Since 7 April, he continued, “a new era has started” in Yemen with the establishment of the Presidential Leadership Council as the sole legitimate representative body of the Yemeni people. Over the past six months, Yemen worked closely with the Saudi-led coalition, the United Arab Emirates, and regional and international partners to set up a reform programme urgently needed and improve the delivery of basic services, as well as to stem the effects of acute inflation and the global food crisis. The Presidential Council acts today in line with the Charter of the United Nations and in cooperation with the Organization’s agencies and political missions to guarantee the political, social and economic rights of women to bring an end to child exploitation. “We want a lasting peace,” he emphasized. He stated that there were also many commitments undertaken by the United States, the European Union and the United Kingdom to finance many processes in Yemen.

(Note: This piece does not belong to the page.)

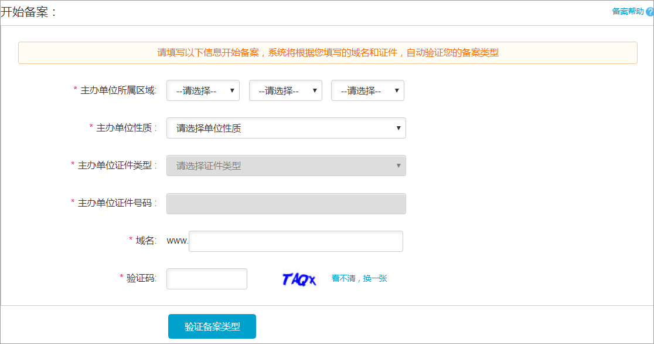654x344 pixels.
Task: Expand the 请选择单位性质 dropdown
Action: (x=286, y=128)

Nonetheless, his country continues to experience a real gap in funding and therefore required humanitarian emergency assistance and rapid response from humanitarian organizations.
He underscored the importance of acting against the Houthi militias and to address the Safer oil tanker situation, which might lead to a particularly serious environmental disaster. Furthermore, he called for greater efforts to bring an end to the situation that is being used by the militias as a tool to exert pressure. “We are calling upon all countries of the world to ensure free navigation in international waters,” he added.